Currently, studies on risk factors for osteoporotic fractures have been reported mainly for primary fractures, with fewer studies on risk factors for postmenopausal recurrent fractures in large samples, and those that have been published have only involved some of the risk factors [42,43,44]. This study is the first to provide a comprehensive analysis of the clinical characteristics (basic information and comorbidities) and BMD and bone metabolism, etc. as risk factors for recurrent fractures in patients with PMOP, and to compare risk factors for primary and recurrent fractures.

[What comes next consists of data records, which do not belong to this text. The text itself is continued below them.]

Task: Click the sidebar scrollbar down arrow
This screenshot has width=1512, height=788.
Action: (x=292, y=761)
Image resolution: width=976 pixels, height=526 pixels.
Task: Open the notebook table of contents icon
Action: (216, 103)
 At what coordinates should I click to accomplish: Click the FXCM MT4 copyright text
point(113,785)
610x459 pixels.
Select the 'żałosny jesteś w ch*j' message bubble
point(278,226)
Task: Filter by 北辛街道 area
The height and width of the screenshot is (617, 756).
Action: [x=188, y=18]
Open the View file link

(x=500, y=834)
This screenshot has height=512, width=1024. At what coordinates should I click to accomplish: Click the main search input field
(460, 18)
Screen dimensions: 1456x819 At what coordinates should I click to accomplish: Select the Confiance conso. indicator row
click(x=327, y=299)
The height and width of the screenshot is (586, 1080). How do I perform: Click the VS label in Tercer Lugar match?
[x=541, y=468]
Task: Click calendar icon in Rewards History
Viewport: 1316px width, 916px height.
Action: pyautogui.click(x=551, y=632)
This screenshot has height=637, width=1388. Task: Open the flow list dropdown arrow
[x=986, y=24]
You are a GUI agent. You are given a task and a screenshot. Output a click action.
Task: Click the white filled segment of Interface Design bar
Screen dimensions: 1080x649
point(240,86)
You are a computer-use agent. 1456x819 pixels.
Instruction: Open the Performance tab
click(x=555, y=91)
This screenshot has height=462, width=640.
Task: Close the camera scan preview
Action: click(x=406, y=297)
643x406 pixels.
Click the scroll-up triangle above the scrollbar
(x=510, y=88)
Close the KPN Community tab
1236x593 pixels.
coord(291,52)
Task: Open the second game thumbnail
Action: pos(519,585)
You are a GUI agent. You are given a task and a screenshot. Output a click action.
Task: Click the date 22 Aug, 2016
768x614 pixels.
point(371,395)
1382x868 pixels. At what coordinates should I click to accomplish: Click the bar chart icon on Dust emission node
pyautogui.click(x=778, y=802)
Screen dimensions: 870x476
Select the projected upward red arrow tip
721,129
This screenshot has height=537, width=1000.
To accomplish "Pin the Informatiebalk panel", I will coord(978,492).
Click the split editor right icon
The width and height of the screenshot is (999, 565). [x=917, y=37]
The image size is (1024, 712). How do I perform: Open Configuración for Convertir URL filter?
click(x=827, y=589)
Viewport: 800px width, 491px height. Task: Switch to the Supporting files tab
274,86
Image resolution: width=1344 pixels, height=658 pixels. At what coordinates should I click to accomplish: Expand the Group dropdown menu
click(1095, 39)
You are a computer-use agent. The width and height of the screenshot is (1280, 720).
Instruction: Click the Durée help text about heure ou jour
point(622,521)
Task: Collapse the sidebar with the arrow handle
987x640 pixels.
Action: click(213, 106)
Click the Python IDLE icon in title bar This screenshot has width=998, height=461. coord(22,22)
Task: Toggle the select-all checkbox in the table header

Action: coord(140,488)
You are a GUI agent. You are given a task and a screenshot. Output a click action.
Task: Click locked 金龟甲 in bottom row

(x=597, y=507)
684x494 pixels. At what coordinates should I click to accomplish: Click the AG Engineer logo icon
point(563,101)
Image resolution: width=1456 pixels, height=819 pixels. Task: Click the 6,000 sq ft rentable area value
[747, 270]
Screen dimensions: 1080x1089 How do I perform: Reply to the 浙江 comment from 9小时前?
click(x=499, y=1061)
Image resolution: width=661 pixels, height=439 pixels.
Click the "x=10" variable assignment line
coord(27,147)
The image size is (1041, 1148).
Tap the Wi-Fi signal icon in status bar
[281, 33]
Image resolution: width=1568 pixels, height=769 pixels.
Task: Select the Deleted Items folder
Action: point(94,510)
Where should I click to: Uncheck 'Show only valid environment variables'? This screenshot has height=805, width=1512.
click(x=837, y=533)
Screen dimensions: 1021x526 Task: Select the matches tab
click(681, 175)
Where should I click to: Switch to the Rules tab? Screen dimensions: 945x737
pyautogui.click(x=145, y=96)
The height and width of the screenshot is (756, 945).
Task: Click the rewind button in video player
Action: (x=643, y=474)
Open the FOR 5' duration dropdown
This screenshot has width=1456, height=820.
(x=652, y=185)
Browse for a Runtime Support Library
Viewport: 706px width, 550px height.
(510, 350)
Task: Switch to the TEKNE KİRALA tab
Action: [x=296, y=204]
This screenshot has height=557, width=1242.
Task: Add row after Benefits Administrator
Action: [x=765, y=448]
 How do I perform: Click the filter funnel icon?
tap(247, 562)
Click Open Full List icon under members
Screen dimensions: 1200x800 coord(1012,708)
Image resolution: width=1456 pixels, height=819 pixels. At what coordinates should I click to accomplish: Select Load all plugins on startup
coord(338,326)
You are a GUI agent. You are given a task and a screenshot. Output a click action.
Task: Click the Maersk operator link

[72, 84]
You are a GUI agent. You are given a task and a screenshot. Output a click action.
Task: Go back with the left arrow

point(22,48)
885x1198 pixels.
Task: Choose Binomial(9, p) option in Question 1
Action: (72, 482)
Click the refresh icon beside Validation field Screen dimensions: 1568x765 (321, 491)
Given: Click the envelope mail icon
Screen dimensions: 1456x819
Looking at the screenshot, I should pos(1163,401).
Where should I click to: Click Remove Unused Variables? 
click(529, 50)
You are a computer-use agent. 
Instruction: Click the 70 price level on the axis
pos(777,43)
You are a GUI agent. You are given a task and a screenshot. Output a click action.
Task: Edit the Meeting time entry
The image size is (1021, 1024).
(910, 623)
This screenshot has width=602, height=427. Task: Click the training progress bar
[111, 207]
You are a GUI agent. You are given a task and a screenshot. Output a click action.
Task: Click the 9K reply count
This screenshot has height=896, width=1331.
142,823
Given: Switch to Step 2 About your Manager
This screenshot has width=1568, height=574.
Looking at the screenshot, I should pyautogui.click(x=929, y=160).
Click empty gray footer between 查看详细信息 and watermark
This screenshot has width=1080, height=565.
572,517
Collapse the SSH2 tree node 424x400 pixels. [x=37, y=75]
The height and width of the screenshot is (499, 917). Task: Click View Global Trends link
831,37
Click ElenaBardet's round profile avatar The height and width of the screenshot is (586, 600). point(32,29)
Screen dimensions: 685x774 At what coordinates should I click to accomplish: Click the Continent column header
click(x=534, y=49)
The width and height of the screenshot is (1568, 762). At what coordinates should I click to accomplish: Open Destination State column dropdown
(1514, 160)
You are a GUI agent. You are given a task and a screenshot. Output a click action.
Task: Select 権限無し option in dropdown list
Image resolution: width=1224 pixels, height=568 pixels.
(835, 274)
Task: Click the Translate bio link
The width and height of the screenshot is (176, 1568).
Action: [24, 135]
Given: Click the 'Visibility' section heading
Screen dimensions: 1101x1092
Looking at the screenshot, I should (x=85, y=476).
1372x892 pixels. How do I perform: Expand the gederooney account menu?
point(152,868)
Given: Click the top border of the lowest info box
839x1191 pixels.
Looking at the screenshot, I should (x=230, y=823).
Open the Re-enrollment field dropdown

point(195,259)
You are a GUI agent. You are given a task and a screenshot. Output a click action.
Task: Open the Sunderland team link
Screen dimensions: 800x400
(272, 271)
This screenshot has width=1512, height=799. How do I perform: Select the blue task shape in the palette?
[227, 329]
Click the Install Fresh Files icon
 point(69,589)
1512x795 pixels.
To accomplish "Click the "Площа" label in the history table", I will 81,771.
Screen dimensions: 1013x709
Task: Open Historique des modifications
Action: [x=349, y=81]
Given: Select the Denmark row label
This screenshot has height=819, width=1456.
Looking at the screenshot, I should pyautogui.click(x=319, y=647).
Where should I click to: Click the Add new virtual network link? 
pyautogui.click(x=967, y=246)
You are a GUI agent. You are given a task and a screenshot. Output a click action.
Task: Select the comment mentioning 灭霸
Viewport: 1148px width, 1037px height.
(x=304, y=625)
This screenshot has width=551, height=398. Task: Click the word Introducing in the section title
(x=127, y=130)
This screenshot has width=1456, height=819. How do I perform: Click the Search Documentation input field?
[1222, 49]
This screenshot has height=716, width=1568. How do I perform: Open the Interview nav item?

However, there are some limitations to this paper: Firstly, the fractured history of the study subjects was partially self-reported in this retrospective study, which may have biased the information. Secondly, data related to information of fractures on the study population needs to be improved. Thirdly, this study was a single-center study in a Chinese population and the data source was relatively homogeneous. Although we selected 1239 postmenopausal osteoporotic patients with a history of fracture, only 231 of these patients had recurrent fractures. So, the smaller sample size may also have caused some of the differences in indicators not to be better represented. These shortcomings may be supplemented by further multicenter prospective studies with large samples.

Conclusion

In conclusion, this study shows that advanced age, overweight and low bone mineral density not only increase the risk of primary fractures but also the risk of recurrent fractures in postmenopausal patients with osteoporosis. And combining chronic liver and kidney diseases can also increase the risk of primary fractures in postmenopausal patients with osteoporosis. Therefore, postmenopausal patients with osteoporosis who are elderly, overweight, have low bone mineral density and have chronic liver and kidney diseases need to take early health interventions to reduce the risk of primary and recurrent fractures.